__Source text__.
+++

Criterion was chosen as the AWE tool in this study as researchers had prior classroom experience with it. Criterion is an online application that offers students several writing-specific features, including planning, holistic scores, trait-specific feedback on different types of errors, unlimited revision and resubmission opportunities, as well as peer and instructor feedback opportunities. Different from other AWE applications such as Grammarly, which not only allows the user to upload a completed text for instant evaluation but also provides corrective feedback during the process of text creation, Criterion provides instant feedback on a written text once the completed text is submitted to the system. One advantage that Criterion has over other AWE applications is that it logs user data and generates reports (e.g. score analysis reports or detailed or summary performance reports) or trait feedback analysis, including number of words or sentences and numbers of errors in specific error categories that could be used for instructional or research purposes.

Criterion generates feedback in five categories: organization and development, grammar, usage, mechanics, and style. Because Criterion gives organization and development feedback for the essay genre, we disabled this feedback category, and students only received feedback on grammar, usage, mechanics, and style. Table 1A in the supplementary material presents Criterion’s error categories and specific types of errors in each category. Criterion does not display student errors from different categories all together on a written text. In order to see feedback from each error category, the user needs to click on a specific type of error from a specific error category, as displayed in Figure 1. The user then needs to move the cursor to the highlighted error in order to see the feedback on that specific error, as seen in Figure 2.

Figure 1. Criterion’s display of identified errors

Figure 2. Criterion’s feedback on a highlighted ill-formed verb error

Although Criterion has a rich library of essay topics, we used the customized topics since students wrote in different genres such as lab reports, research articles, reflections, journals, projects proposals, and movie reviews, the topics of which were determined by the faculty members.

+++

__Given data__.
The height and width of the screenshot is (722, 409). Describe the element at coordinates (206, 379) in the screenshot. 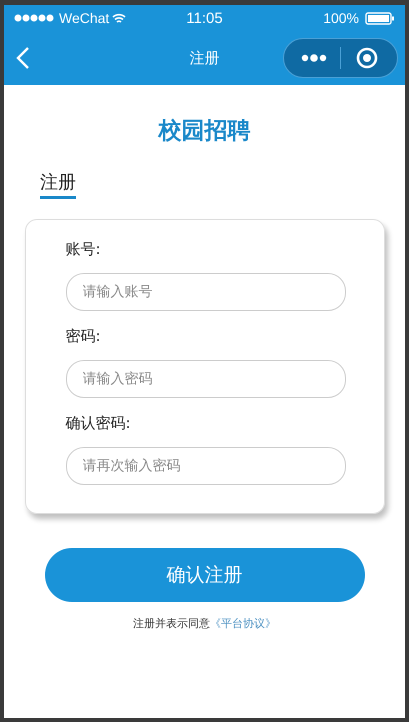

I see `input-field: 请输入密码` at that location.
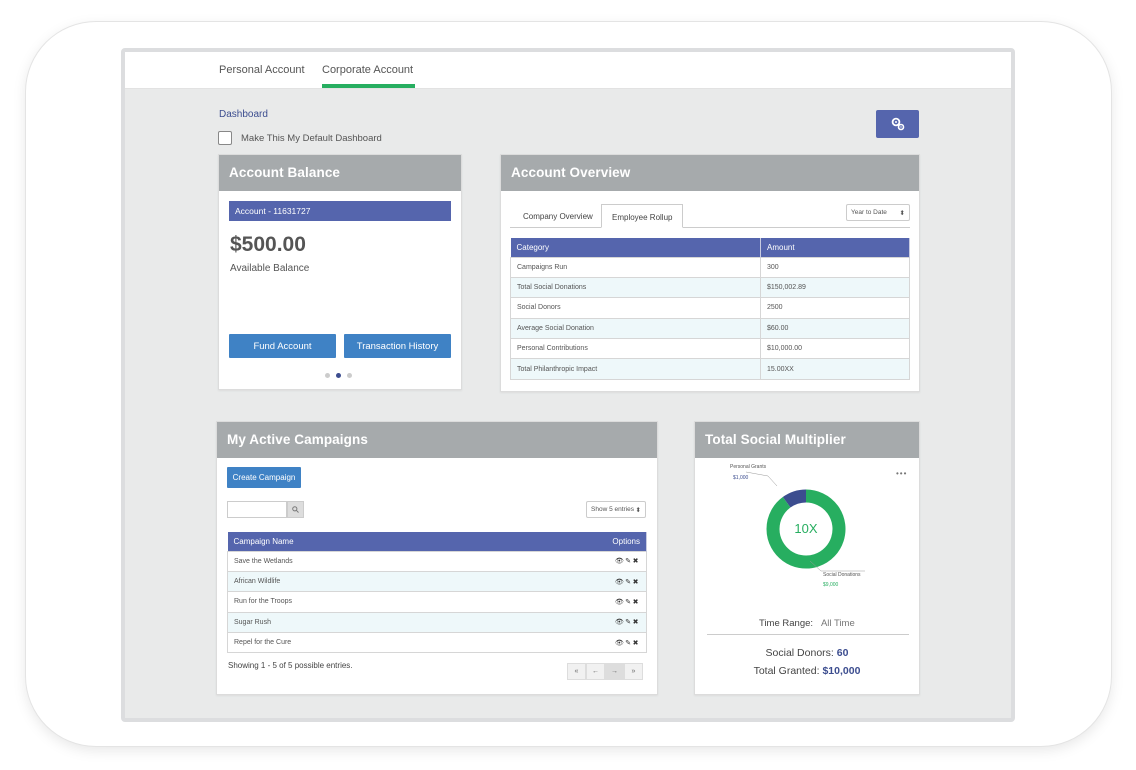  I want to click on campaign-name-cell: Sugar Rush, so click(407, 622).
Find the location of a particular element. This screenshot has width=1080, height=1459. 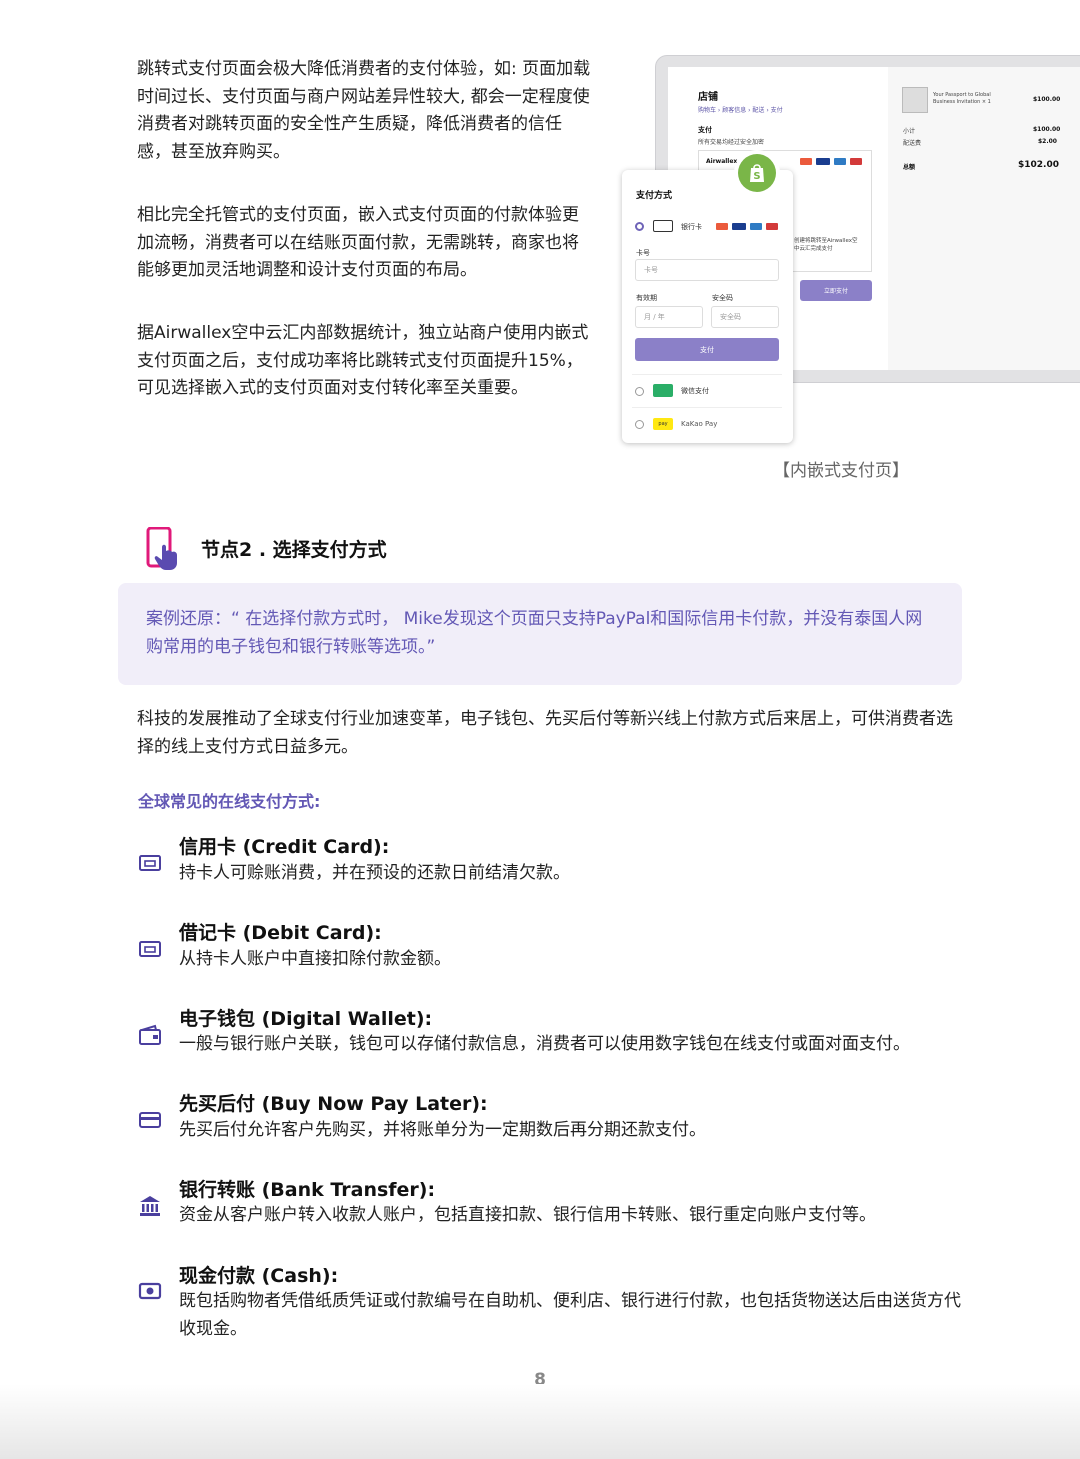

+++

__Your goal__.
According to the text about Criterion, which feedback category did the researchers disable for students?

__Solved problem__.
The organization and development category.